Lord Drummond goes on to reaffirm that adjudication is a form of arbitration, driving home the distinction between ‘ordinary errors of law’ that are not subject to judicial review and errors of law regarding jurisdiction that are subject to review. Support for Lord Drummonds view on the nature of adjudication in relation to arbitration is found in the Act which contains ejusdem generis provisions for liability with the Arbitration Act 1996.  Also, as Uff[13] points out:

“The important distinction between adjudication and various forms of ADR is that adjudication is intended to result in a decision which is enforceable”

Adjudication is effectively a hybrid system appropriating elements such as ‘taking the initiative’ from expert determination and ‘judicial in character’ from arbitration. Overall, the ratio decidendi demonstrates that adjudication is more closely aligned with arbitration.

The Curious Case of Temporary Finality

In respect of the temporary finality of adjudication Coulson[14]notes: ‘the construction industry has had little difficulty with the concept of ‘temporary finality’.

That does not mean there have not been difficulties along the way.
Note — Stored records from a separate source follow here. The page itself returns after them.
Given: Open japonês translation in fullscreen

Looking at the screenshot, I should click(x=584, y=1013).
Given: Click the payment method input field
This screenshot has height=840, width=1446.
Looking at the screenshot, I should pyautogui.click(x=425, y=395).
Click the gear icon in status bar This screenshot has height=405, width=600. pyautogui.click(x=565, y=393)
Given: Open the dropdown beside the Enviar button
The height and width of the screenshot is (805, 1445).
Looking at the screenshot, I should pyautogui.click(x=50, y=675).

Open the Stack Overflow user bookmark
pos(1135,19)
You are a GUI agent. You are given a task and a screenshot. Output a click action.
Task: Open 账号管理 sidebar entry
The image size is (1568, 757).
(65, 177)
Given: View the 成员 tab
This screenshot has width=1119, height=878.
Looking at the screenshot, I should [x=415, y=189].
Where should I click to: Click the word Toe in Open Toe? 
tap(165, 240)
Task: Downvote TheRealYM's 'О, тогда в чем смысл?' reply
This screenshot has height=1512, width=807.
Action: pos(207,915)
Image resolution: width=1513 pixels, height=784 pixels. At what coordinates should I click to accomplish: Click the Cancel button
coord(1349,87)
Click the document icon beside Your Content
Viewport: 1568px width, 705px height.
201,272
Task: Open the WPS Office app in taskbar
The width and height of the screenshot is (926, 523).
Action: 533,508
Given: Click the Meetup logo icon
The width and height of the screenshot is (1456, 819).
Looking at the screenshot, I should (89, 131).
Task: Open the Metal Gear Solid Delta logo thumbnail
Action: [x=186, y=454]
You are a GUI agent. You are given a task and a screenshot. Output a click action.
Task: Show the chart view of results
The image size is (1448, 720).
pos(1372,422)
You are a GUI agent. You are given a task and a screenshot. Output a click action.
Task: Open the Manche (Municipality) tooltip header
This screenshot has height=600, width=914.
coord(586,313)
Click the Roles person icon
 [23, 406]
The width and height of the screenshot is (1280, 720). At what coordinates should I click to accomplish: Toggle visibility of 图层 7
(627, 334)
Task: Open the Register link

HHJ Bowsher appeared to ‘hold his nose’ in Discain Project Services Ltd v Opecprime Developments Ltd[15] when he made the inference:

“Repugnant as it may be to ones approach to judicial decision making, I think the system created by the Act can only be made to work in practice if some breaches of the rules of natural justice which have no demonstrable consequence are disregarded.”

The courts initial distaste for adjudication is palpable. However, the court has repeatedly sought to defend adjudication and uphold the ‘will of parliament’ where possible. The general rule is that even if the adjudicator gets the answer wrong, but answers the right question then the decision will be enforced. This can be seen in the very first adjudication case to come before the court, Macob Civil Engineering Ltd v Morrison Construction Ltd[16], where the unsuccessful party sought to challenge the decision on an alleged procedural error. This argument was given short shrift by Dyson J where he stated such an argument would: would drive a coach and horses through the scheme.”

One prominent example, where the adjudicator ‘got it wrong’ but the award was enforced is Bouygues (UK) Ltd v Dahl-Jensen (UK) Ltd[17] where a calculation error in the order of £350,000 did not prevent the adjudication being enforced. It is likely the party on the receiving end of this ‘bad decision’ were displeased with the process[18].

However, the option to have any dispute finally determined is clearly stated in the Act at 108(3) which simultaneously provides for the ‘temporary binding’ nature of the decision. In practice the adjudication is often the final word on a dispute.

Travelling Without Moving

In this authors opinion, the concept of ‘temporary finality’ is an ingenious solution to a complex problem. The system delivers an expedited and powerful dispute resolution process to the industry that was sorely needed. The system is checked by the ability to refer to litigation or arbitration for final determination.

The success of adjudication is a testament to those who developed the Act and the courts for embracing the system. The equilibrium that has been achieved by the concept of temporary finality is a finely tuned but balanced and brilliant apparatus that has been a great boon to the construction industry.

An article written by Byron Tyson

[1] [1971] 1WLR.
[2] [1974] AC 689.
[3] Sir Michael Latham, Constructing the Team (HMSO 1994).
[4] Ibid [3] Para 9.6.
[5] Peter Coulson, Construction Adjudication (4th Edition, Oxford University Press 2018) para 1.13.
[6] Ibid [5] para 1.24.
[7] Hansard, 18.6.96, columns 331 and 332: Standing Committee F.
[8] John Uff CBE QC, SCL Paper, How Final Should Disputes Be?, 2010.
[9] [1976] 1 WLR 403.
[10] [1984] Q.B.
[11] [2010] S.C.
[12] [2003] SLT 727.
[13] John Uff, Construction Law (Twelfth Edition, Sweet & Maxwell 2017) page 67.
[14] Ibid [5] para 14.30.
[15] [2001] BLR 285 (TCC).
[16] [1999] EWHC (TCC).
[17] [2000] BLR 49; Court of Appeal [2000] BLR 522.
[18] The introduction of the ‘slip rule’ in 2011 has helped iron out arithmetic and clerical errors in decisions.